Setelah berumur 2 bulan, aku dan ketiga sodaraku dipisah. Muezza, kucing yang mirip denganku dan berjenis kelamin jantan menjadi milik teman anak Pak Ayam. Disana ia hidup sejahtera dan berlimpah kasih sayang. Melas kemudian diberikan pada sodara Pak Ayam. Melas awalnya bernasib buruk. Ia menularkan jamur gatal padaku dan sodara sodaraku yang lain. Karena mengakibatkan manusia gatal gatal hebat, Melas sempat berpindah pindah tangan dari satu orang ke orang lainnya. Kabar terakhir yang kudengar, dia diasuh sebuah keluarga yang sangat menyayanginya. Ia dimandikan 2 kali sehari dan dibedakin mirip bayi manusia! Hii...

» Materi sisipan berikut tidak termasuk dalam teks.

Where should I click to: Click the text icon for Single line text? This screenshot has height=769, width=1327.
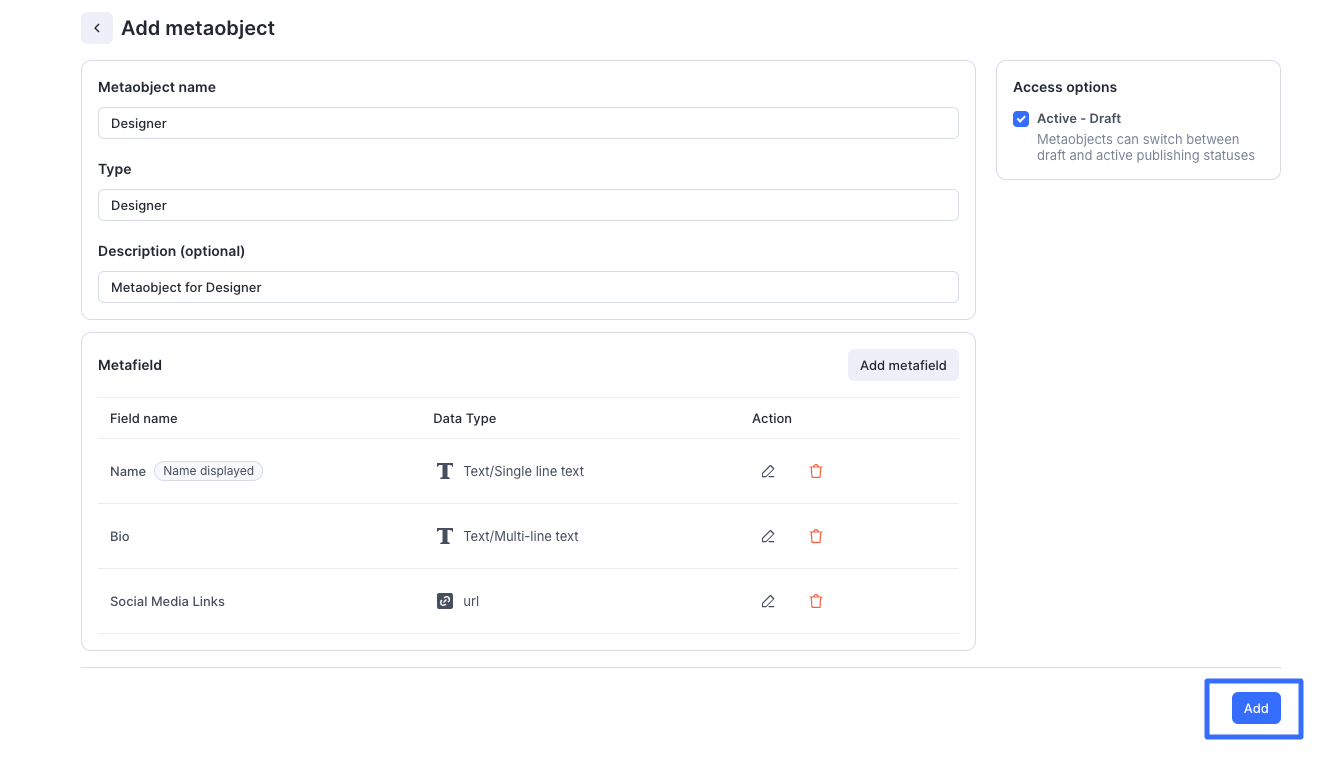[445, 471]
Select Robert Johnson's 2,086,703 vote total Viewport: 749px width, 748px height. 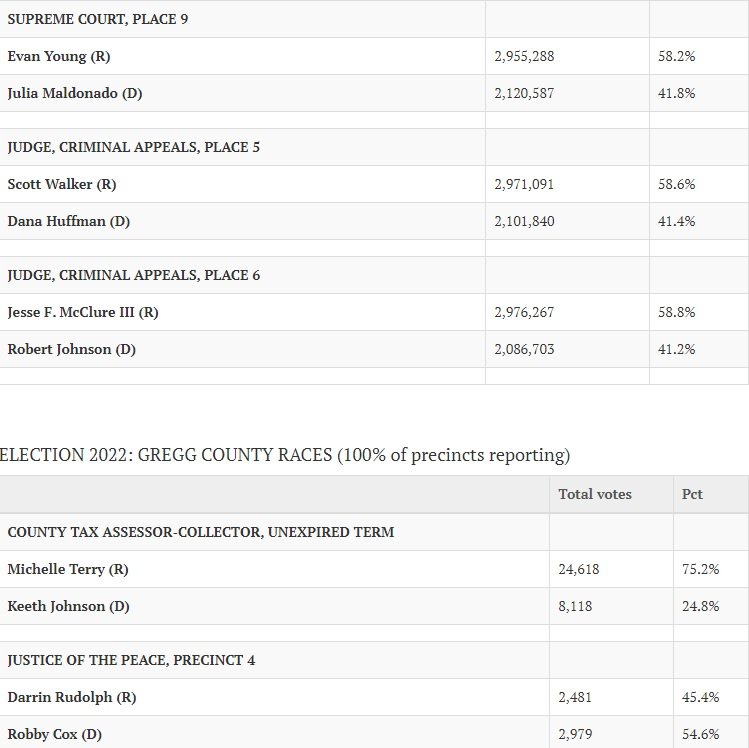point(524,349)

Aku dan Bonu tinggal di rumah Pak Ayam. Pak Ayam dan kedua putrinya sangat menyayangi aku. Mereka bilang aku kucing ganteng, unyu, dan mirip banget sama Mama Pochil. Sedangkan Bonu yang berwarna hitam-kuning kecokelatan menjadi kesayangan istri Pak Ayam. Bonu memang tidak terlalu unyu, tapi dia sangat cerdik dan licik, juga nakal. Aku sering mengikuti jejak Bonu karna kupikir dia keren!

Mama Pochil hanya bersama kami selama 2 bulan. Suatu sore Mama Pochil menghilang dan tidak kembali sampai sekarang. Kemungkinan 99,99% Mama Pochil diculik orang jahat. Pak Ayam sekeluarga sedih dengan kepergian Mama Pochil. Aku dan Bonu pun begitu.
Sampai saat ini, Mama Pochil masih ada dalam ingatan kami. Kadang aku berdoa, semoga yang mencuri ibuku ketiban sial seumur hidupnya. Tapi itu terlalu jahat juga sih, mengingat mungkin saja pencurinya nekad karna tuntutan hidup. Aku berusaha mengikhlaskan Mama Pochil pergi.
Mungkin di belahan dunia manapun tempat Mama Pochil sekarang tinggal, ia bisa hidup lebih bahagia sebagai kucing elit dan berkelas. Mungkin ia dapat menikmati perawatan untuk kucing elit, rajin check up ke dokter hewan, dan mendapat makanan yang mahal dan lezat. Sluuurrrpppp... Mama Pochil, dimanapun Mama berada semoga aku dan Bonu selalu ada di hatimu. Sarangheyo, Mama Pochil!